Nov. 22, 2011 – Stating that “a robust dialogue” between pharmaceutical companies and the public “would be seriously chilled” if the U.S. Court of Appeals for the Ninth Circuit upholds the 2009 criminal conviction of former InterMune CEO W. Scott Harkonen for allegedly making false statements about Actimmune in a press release, the Pharmaceutical Research and Manufacturers of America (PhRMA) recently filed an amicus or “friend of the court” brief in support of Harkonen’s appeal.
“The Coalition welcomes PhRMA”s participation in this case,” said Coalition for Healthcare Communication Executive Director John Kamp. “The PhRMA brief demonstrates widespread industry support for forcing federal and state law enforcers to recognize the value of industry communication in managing patient health and the power of the recent Supreme Court decision in Sorrell v. IMS Health to defend against these cases.”
The PhRMA brief asserts: “This case concerns an unprecedented prosecution of a pharmaceutical executive for expressing in a press release his scientific opinion about the development of a drug to treat disease. An affirmance of the decision … would threaten core First Amendment principles by establishing that scientific debate over how to interpret data can constitute a crime.”
PhRMA’s brief calls out the following points:
- The press release in question was not a misstatement of objectively verifiable fact, a trigger for criminal liability;
- The trial court unconstitutionally permitted the jury to find that the press release was false “not because no reasonable scientist could have reached the conclusion drawn, but because some scientists, mainly those of the [Food and Drug Administration (FDA)], disagreed with that conclusion”;
- The trial court’s approach violated the First Amendment because a person “may not be convicted for fraud based upon speech about scientific matters unless the level of scientific consensus is such that no reasonable expert could find the defendant’s statement to be true.”
The amicus brief reiterates the Supreme Court decision in Sorrell, which “confirmed that pharmaceutical manufacturers’ communications with doctors about the safety and efficacy of drugs fall within the First Amendment ambit.” PhRMA then states that “the courts should be particularly leery of a government’s attempt to criminalize speech concerning ‘the effectiveness of [a] particular method of treatment of disease.’”
“Sponsor companies have the best information available on the safe and effective use of their drugs,” according to the Coalition’s Kamp. “Systematically eliminating their participation in discussions with healthcare professionals harms patients.
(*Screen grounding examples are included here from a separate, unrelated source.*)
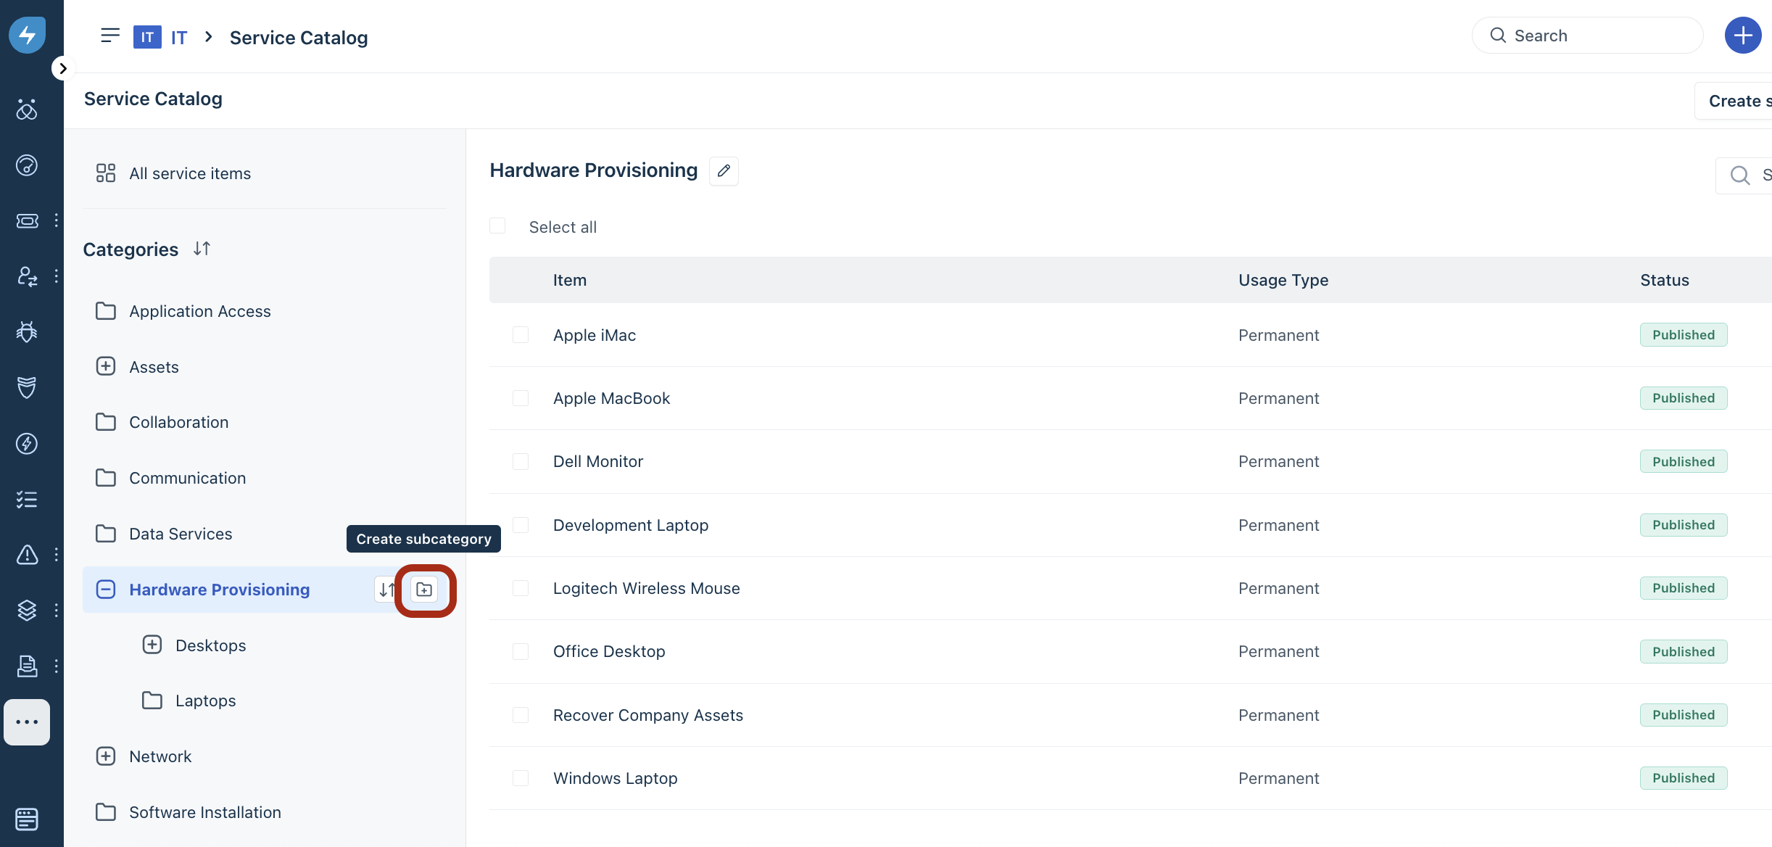Click the alert triangle icon in sidebar

(x=27, y=555)

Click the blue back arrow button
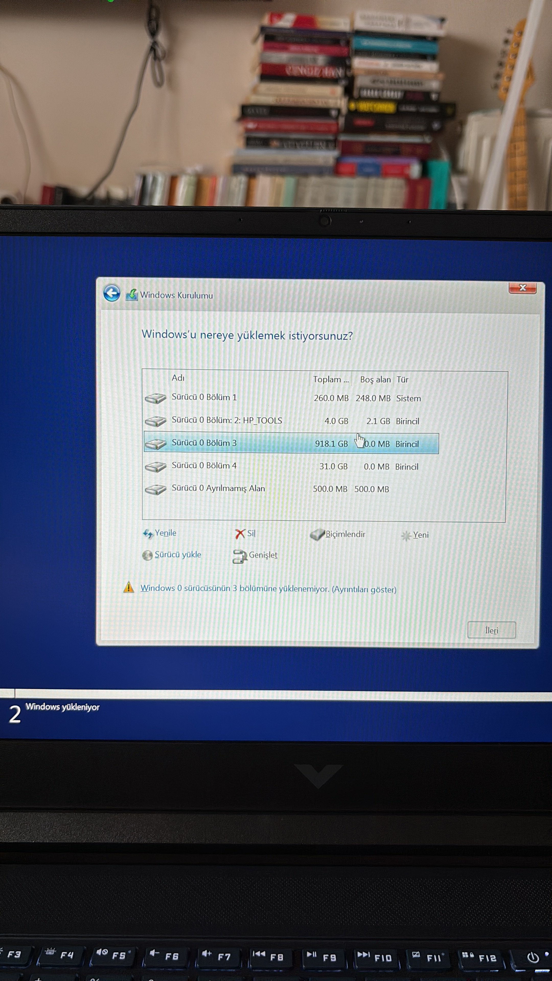(112, 293)
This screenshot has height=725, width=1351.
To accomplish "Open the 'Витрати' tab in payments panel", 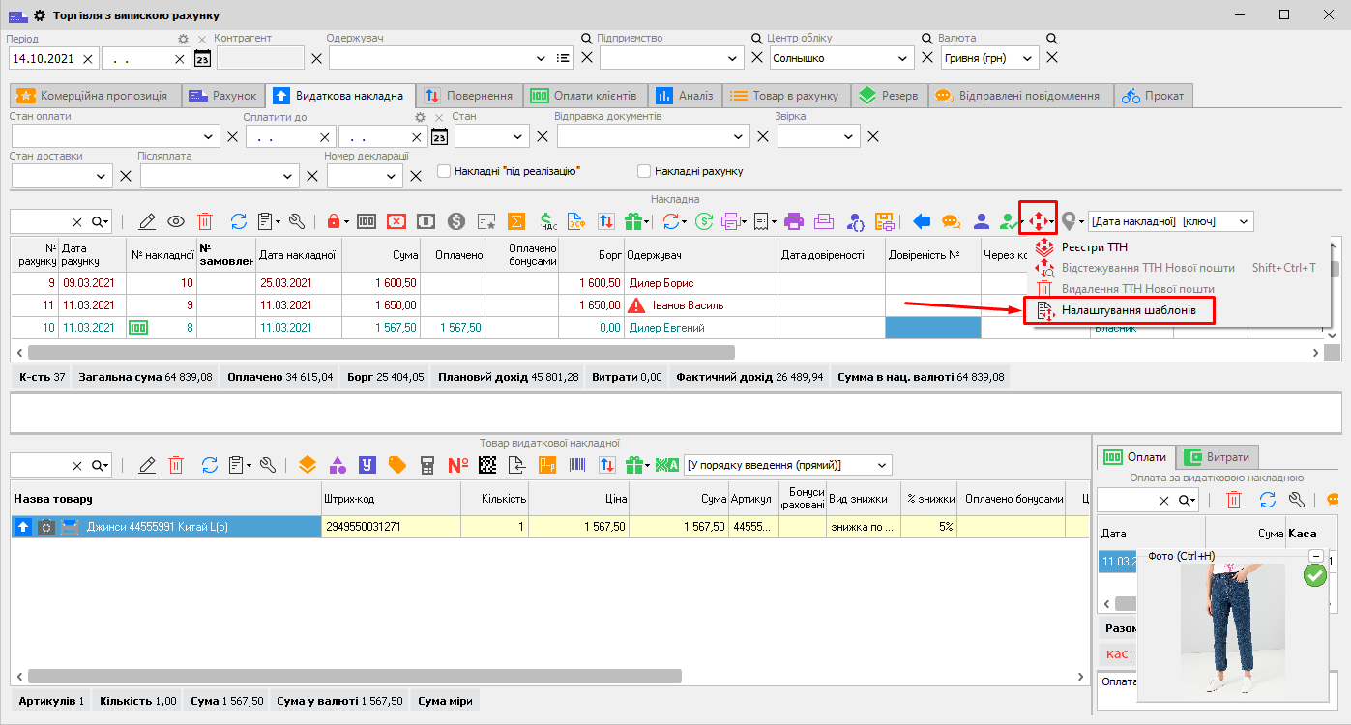I will coord(1216,457).
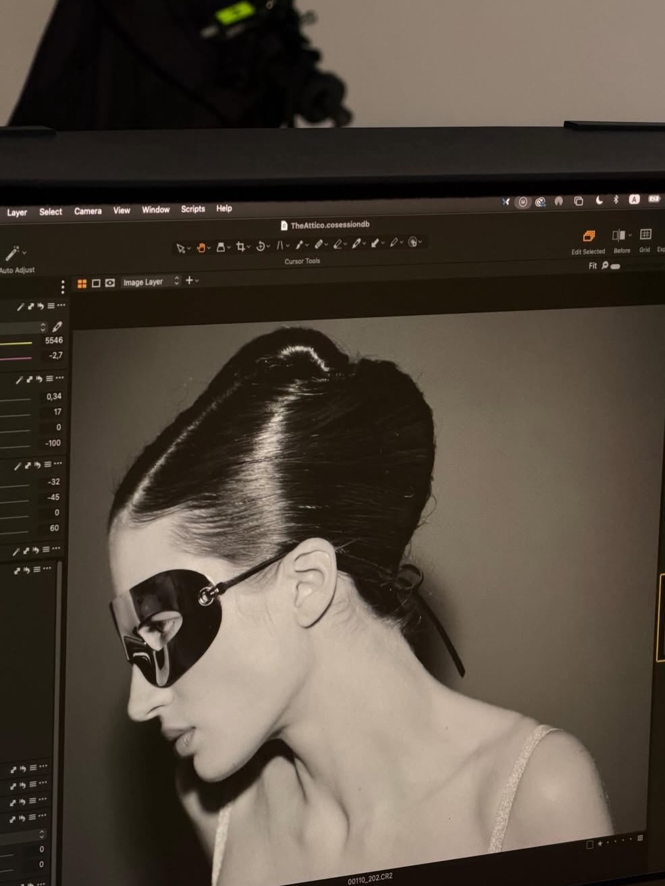Select the Pan hand cursor tool
665x886 pixels.
pyautogui.click(x=201, y=248)
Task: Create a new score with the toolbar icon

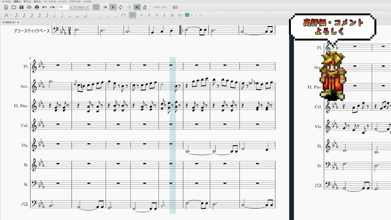Action: tap(6, 7)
It”s time for government to rationalize these rules in court.”
In addition to the Harkonen appeal, other cases that the Sorrell decision may impact in the near future include:
- U.S. v. Caronia appeal: Alfred Caronia claims that FDA’s limitations on speech regarding off-label uses violated the First Amendment. The U.S. Court of Appeals for the Second Circuit requested additional information following the Supreme Court’s Sorrell decision.
- Par Pharmaceutical Inc. v. FDA: Par seeks to preserve its First Amendment right to provide truthful information to physicians and other healthcare providers about off-label uses. The case, filed with the U.S. Court of Appeals for the District of Columbia Circuit, calls into question the FDA’s authority to censor truthful speech by drug sponsors.
- An appeal by three former Purdue Pharma executives who pled guilty to misbranding chargesregarding off-label marketing, is slated to be heard Dec. 6 by the U.S. Court of Appeals for the District of Columbia Circuit. The former Purdue executives are appealing their exclusion from federal health care programs.
“There is no doubt that Sorrell empowered companies and industry advocacy groups to question the government’s authority when it attempts to chip away at the protections afforded speech by the First Amendment,” Kamp said. “We applaud PhRMA for getting involved.”